▸ The task:
Would you please output the data exactly, omitting no line?

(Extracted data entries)
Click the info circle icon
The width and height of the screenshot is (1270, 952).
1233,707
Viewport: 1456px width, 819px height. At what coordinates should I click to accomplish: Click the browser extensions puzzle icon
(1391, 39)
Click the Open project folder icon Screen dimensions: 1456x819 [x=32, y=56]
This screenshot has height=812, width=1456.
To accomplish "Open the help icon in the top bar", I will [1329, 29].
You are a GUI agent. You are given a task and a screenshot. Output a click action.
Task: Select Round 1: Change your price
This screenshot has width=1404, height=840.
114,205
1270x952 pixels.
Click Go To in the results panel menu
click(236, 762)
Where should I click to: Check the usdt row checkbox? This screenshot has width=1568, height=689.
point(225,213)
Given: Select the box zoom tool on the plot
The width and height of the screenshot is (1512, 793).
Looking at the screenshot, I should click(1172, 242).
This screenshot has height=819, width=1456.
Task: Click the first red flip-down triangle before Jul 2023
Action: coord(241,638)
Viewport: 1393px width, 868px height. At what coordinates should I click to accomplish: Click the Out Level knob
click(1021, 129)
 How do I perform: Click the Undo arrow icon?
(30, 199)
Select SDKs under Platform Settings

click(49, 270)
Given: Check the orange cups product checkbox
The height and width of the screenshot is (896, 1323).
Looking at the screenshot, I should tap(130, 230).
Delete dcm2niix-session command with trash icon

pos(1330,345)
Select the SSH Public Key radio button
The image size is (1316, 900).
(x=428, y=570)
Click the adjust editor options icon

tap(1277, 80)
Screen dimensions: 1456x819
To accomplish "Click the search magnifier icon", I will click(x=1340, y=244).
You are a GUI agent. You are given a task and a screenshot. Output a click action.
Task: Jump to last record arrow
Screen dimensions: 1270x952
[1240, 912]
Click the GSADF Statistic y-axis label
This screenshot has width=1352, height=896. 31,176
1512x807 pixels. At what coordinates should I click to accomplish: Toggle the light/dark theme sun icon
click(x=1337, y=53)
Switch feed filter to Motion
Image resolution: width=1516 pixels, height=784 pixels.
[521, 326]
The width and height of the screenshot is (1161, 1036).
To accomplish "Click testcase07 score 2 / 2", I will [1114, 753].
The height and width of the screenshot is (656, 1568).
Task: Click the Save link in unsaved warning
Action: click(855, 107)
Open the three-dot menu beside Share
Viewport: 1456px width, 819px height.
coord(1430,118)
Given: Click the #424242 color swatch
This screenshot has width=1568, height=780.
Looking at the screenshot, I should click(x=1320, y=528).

▸ Answer box:
Click the info circle icon
The width and height of the screenshot is (1270, 952).
1233,707
Viewport: 1456px width, 819px height. At what coordinates should I click to accomplish: Click the browser extensions puzzle icon
(1391, 39)
Click the Open project folder icon Screen dimensions: 1456x819 [x=32, y=56]
This screenshot has height=812, width=1456.
To accomplish "Open the help icon in the top bar", I will [1329, 29].
You are a GUI agent. You are given a task and a screenshot. Output a click action.
Task: Select Round 1: Change your price
This screenshot has width=1404, height=840.
114,205
1270x952 pixels.
Click Go To in the results panel menu
click(236, 762)
Where should I click to: Check the usdt row checkbox? This screenshot has width=1568, height=689.
point(225,213)
Given: Select the box zoom tool on the plot
The width and height of the screenshot is (1512, 793).
Looking at the screenshot, I should click(1172, 242).
This screenshot has height=819, width=1456.
Task: Click the first red flip-down triangle before Jul 2023
Action: coord(241,638)
Viewport: 1393px width, 868px height. At what coordinates should I click to accomplish: Click the Out Level knob
click(1021, 129)
 How do I perform: Click the Undo arrow icon?
(30, 199)
Select SDKs under Platform Settings

click(49, 270)
Given: Check the orange cups product checkbox
The height and width of the screenshot is (896, 1323).
Looking at the screenshot, I should tap(130, 230).
Delete dcm2niix-session command with trash icon

pos(1330,345)
Select the SSH Public Key radio button
The image size is (1316, 900).
(x=428, y=570)
Click the adjust editor options icon

tap(1277, 80)
Screen dimensions: 1456x819
To accomplish "Click the search magnifier icon", I will click(x=1340, y=244).
You are a GUI agent. You are given a task and a screenshot. Output a click action.
Task: Jump to last record arrow
Screen dimensions: 1270x952
[1240, 912]
Click the GSADF Statistic y-axis label
This screenshot has width=1352, height=896. 31,176
1512x807 pixels. At what coordinates should I click to accomplish: Toggle the light/dark theme sun icon
click(x=1337, y=53)
Switch feed filter to Motion
Image resolution: width=1516 pixels, height=784 pixels.
[521, 326]
The width and height of the screenshot is (1161, 1036).
To accomplish "Click testcase07 score 2 / 2", I will [1114, 753].
The height and width of the screenshot is (656, 1568).
Task: Click the Save link in unsaved warning
Action: click(855, 107)
Open the three-dot menu beside Share
Viewport: 1456px width, 819px height.
coord(1430,118)
Given: Click the #424242 color swatch
This screenshot has width=1568, height=780.
Looking at the screenshot, I should click(x=1320, y=528).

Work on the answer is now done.